FIG. 4 shows a sense amplifier in an MRAM proposed in R. Scheuerlein, et al., “A 10 ns Read and Write Non-Volatile Memory Array Using a Magnetic Tunnel Junction and FET Switch in Each Cell,” IEEE ISSCC Digest of Technical Papers, pp. 128–129, February 2000. The MRAM in Scheuerlein et al., uses magnetic memory cells MC, each including an MTJ element 1 and an access transistor (N-channel MOSFET (Metal Oxide Semiconductor Field Effect Transistor), TN1. The MTJ element 1 is connected to a bit line BLT, and connected in series to the access transistor TN1 that is turned on in response to a word line WL.
On the other hand, each of reference magnetic memory cells RefMC is connected to a complementary bit line BLC. The magnetic memory cell RefMC includes an MTJ element 2 and an access transistor TN2. The MTJ element 2 is connected to the complementary bit line BLC, and connected in series to the access transistor TN2 that is turned on in response to a reference word line RefWL. The MTJ element 1 is for data storage, whereas the MTJ element 2 is for reference.
The bit line pair BLT and BLC are connected to a sense amplifier 5 via a bit switch (also called a column switch or column select gate) 4. The bit switch 4 includes N-channel MOS transistors TN3 and TN4 that are turned on in response to a column select signal CS from a column decoder (not shown). The sense amplifier 5 senses and amplifies the electric potential difference between the bit lines BLT and BLC.
A clamp circuit 6 is connected between the bit switch 4 and the sense amplifier 5 in order to prevent the application of a voltage, equal to or higher than the breakdown voltage, across the MTJ elements 1 and 2, and minimize the bias voltage dependence of tunneling magneto-resistance (TMR), that is, the phenomenon that TMR and its ratio of change decrease depending on the bias voltage. The clamp circuit 6 includes N-channel MOS transistors TN5 and TN6 that receive a constant bias voltage Vbias to clamp the voltage across the MTJ elements 1 and 2 at a predetermined voltage (=bias voltage Vbias−threshold voltage Vth of the transistors TN5 and TN6).

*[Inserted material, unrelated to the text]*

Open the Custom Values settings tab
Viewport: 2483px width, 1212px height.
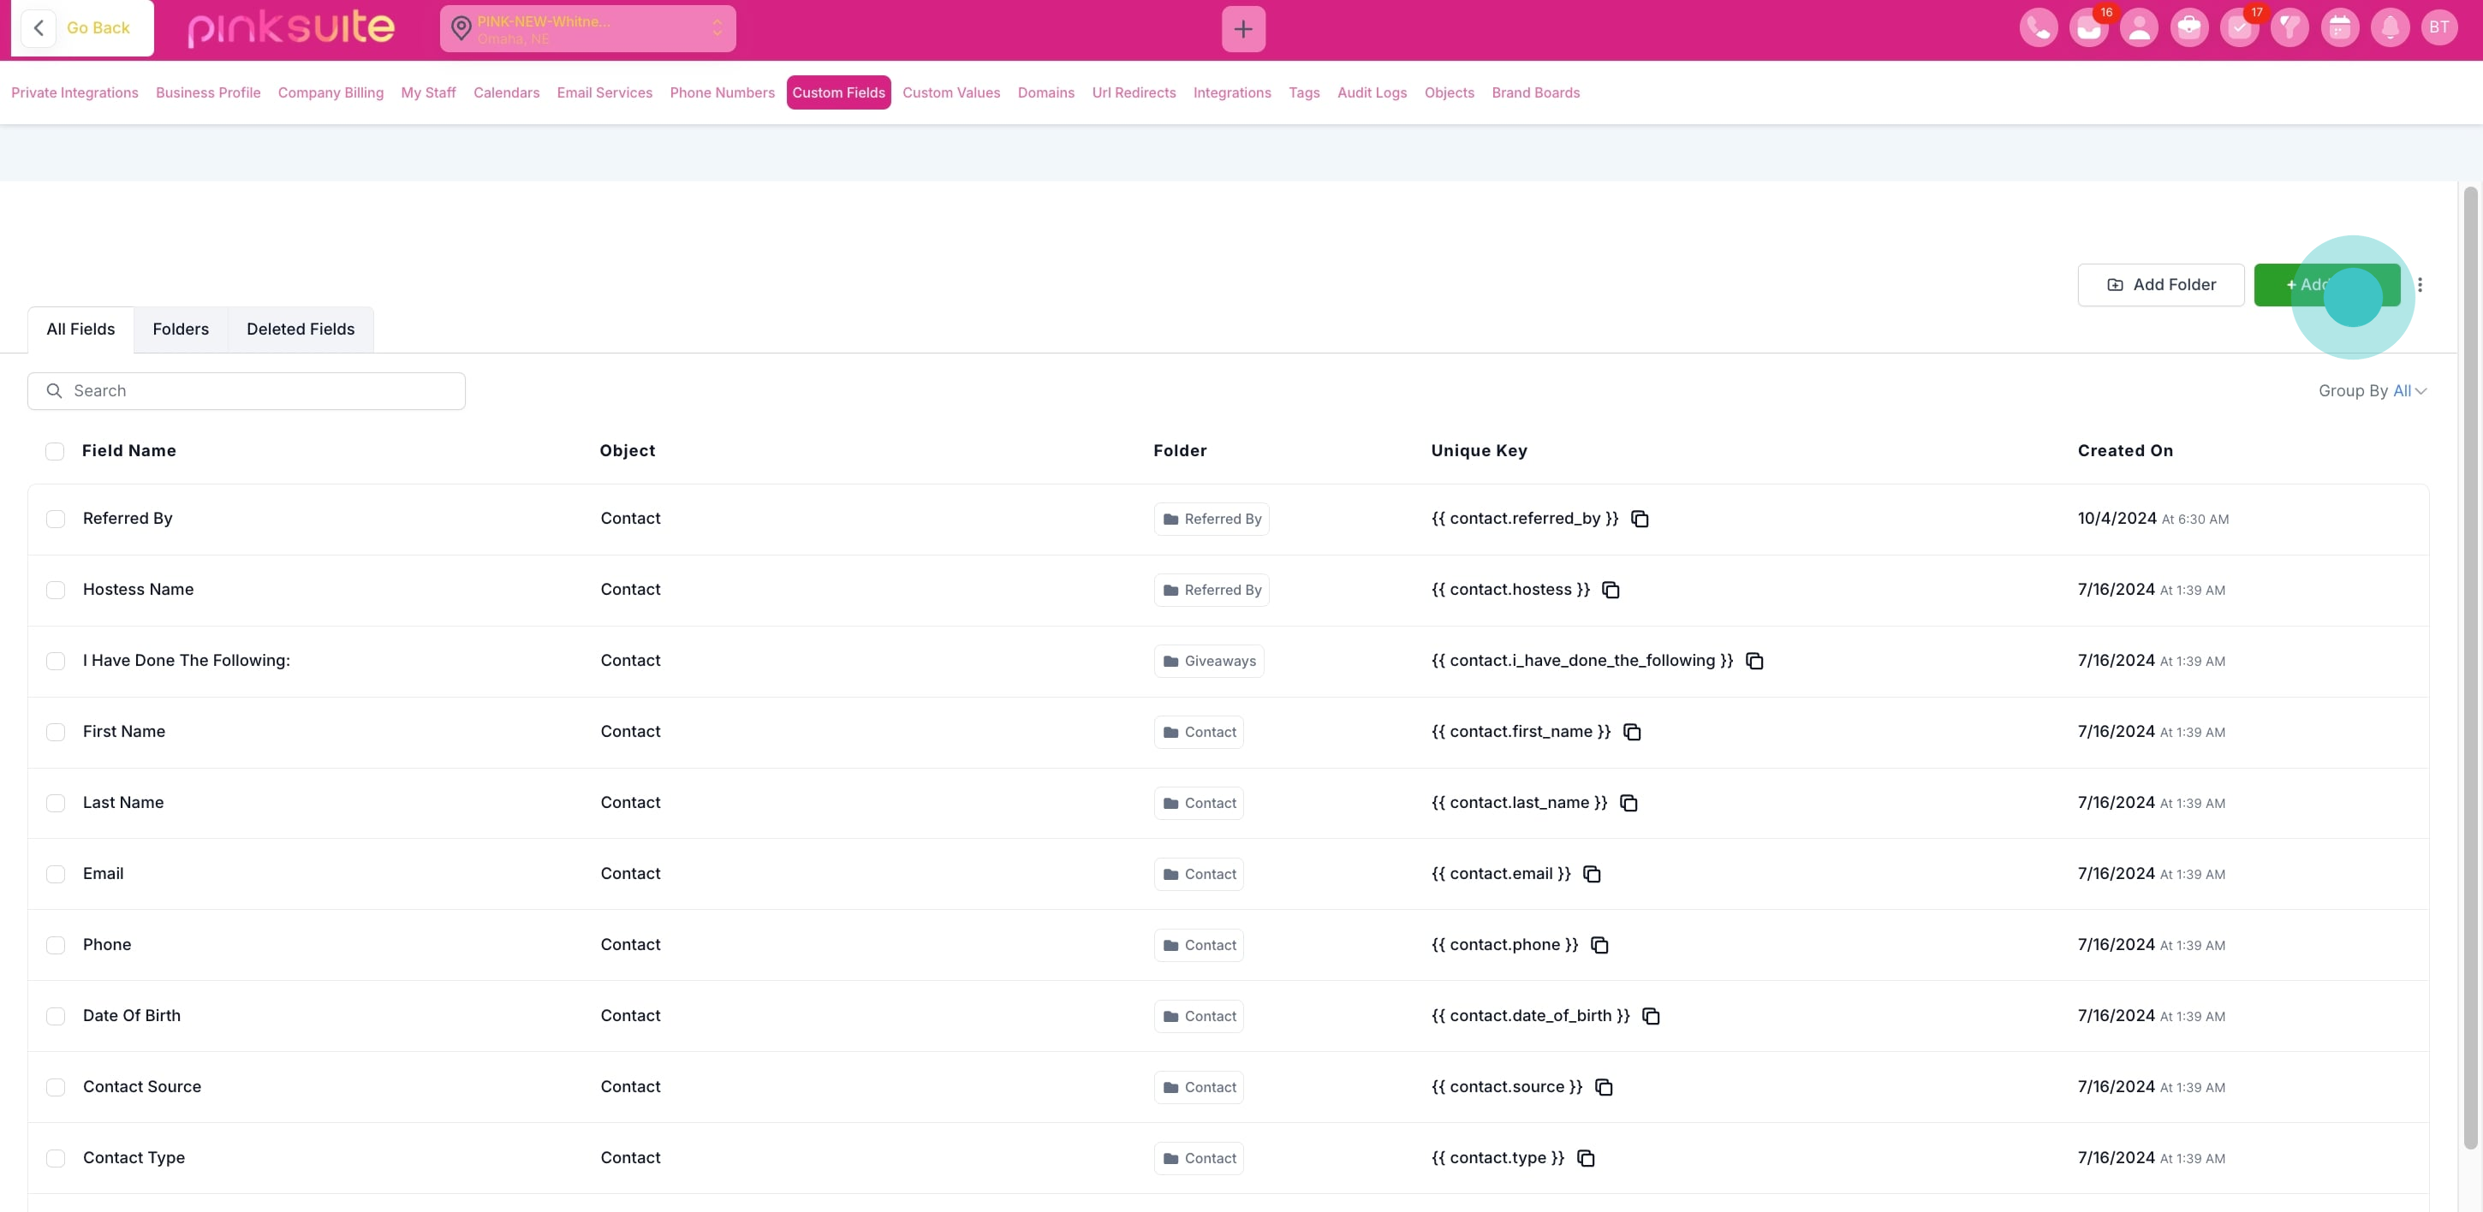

In the sense amplifier 5, constant currents always flow from constant current sources 7a and 7b into resistor elements 8a and 8b, respectively. Therefore, when the bit switch 4 is off, no potential difference appears between output nodes NO1 and NO2.
Then, when the access transistors TN1 and TN2 are turned on in response to the word line WL and the reference word line RefWL, and the bit switch 4 is turned on in response to the column select signal CS for the purpose of reading data from the magnetic memory cell MC, sense currents flow through the MTJ elements 1 and 2, respectively. Since the MTJ element 1 has a resistor value R1 different from a resistor value R2 of the MTJ element 2 while the resistor elements 8a and 8b have the same resistor value ZL, a sensed potential difference |OUT−OUTN| appears between the output nodes NO1 and NO2. This potential difference is amplified by a current-mirror amplifier 9.
In such a sense amplifier 5, the constant current sources 7a, 7b, the resistor elements 8a, 8b, and the amplifier 9 consume DC currents. A bias voltage generation circuit to generate the bias voltage Vbias, not shown, also consumes DC current. Since these DC currents continue to flow as long as power is supplied to the MRAM even during standby state where the MRAM waits ready for its activation, the DC current consumption is not negligible in the field of portable devices that is considered to be an important area of application of MRAMs.
Further, the current-mirror amplifier 9 outputs a intermediate potential so that another amplifier needs to be provided at a later stage after the current-mirror amplifier 9. In addition, direct or pass-through current flows from the power supply to the ground in the post-amplifier, that is, the amplifier provided at a later stage after the current-mirror amplifier 9.